#### Directions
Please format the data, from its first line up to and including the line containing "This screenshot has", as a Markdown table with the columns "No." and "Line". Give each line its own row and leave out any blank lines.

Dataset entries:
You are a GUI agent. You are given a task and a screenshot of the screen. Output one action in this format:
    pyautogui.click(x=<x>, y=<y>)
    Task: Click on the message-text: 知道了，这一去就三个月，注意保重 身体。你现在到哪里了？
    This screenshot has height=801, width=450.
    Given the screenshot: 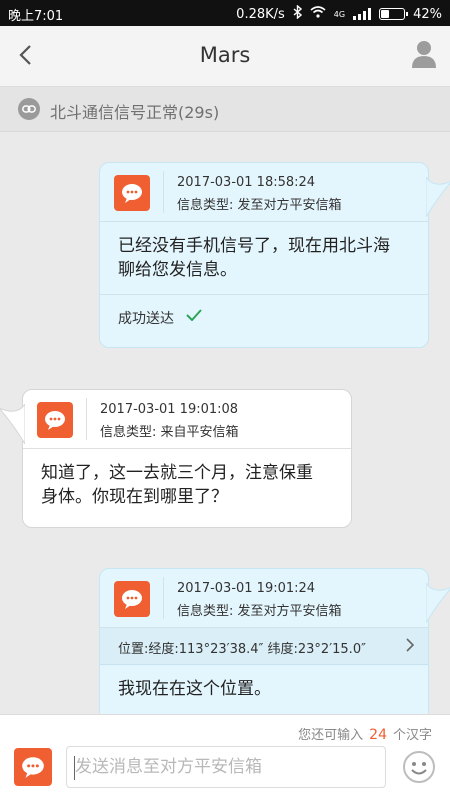 What is the action you would take?
    pyautogui.click(x=177, y=485)
    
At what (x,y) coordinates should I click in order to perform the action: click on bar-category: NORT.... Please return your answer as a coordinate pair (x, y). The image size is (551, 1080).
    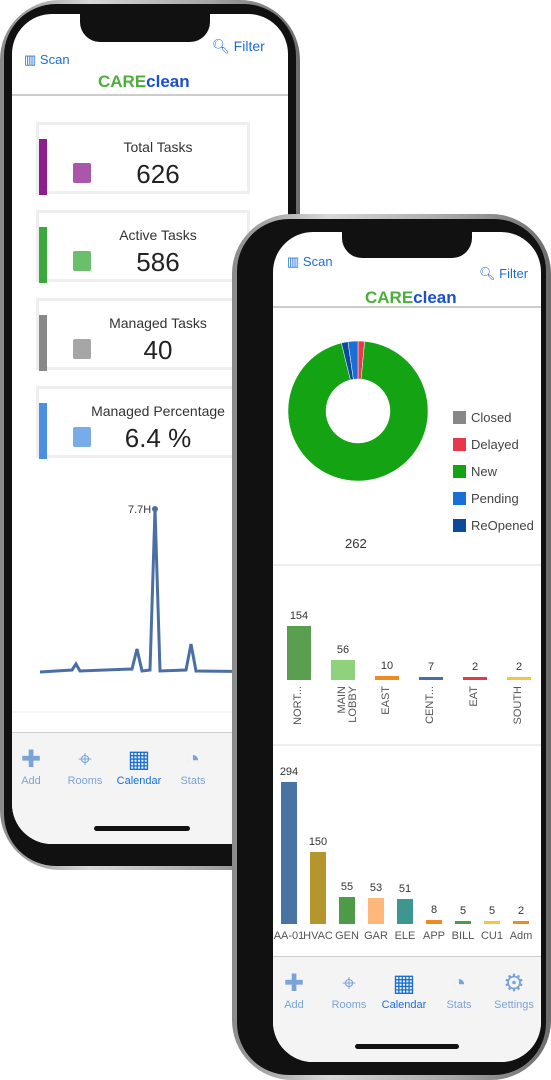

#### Reply
| No. | Line |
|---|---|
| 1 | You are a GUI agent. You are given a task and a screenshot of the screen. Output one action in this format: |
| 2 |     pyautogui.click(x=<x>, y=<y>) |
| 3 |     Task: Click on the message-text: 知道了，这一去就三个月，注意保重 身体。你现在到哪里了？ |
| 4 |     This screenshot has height=801, width=450. |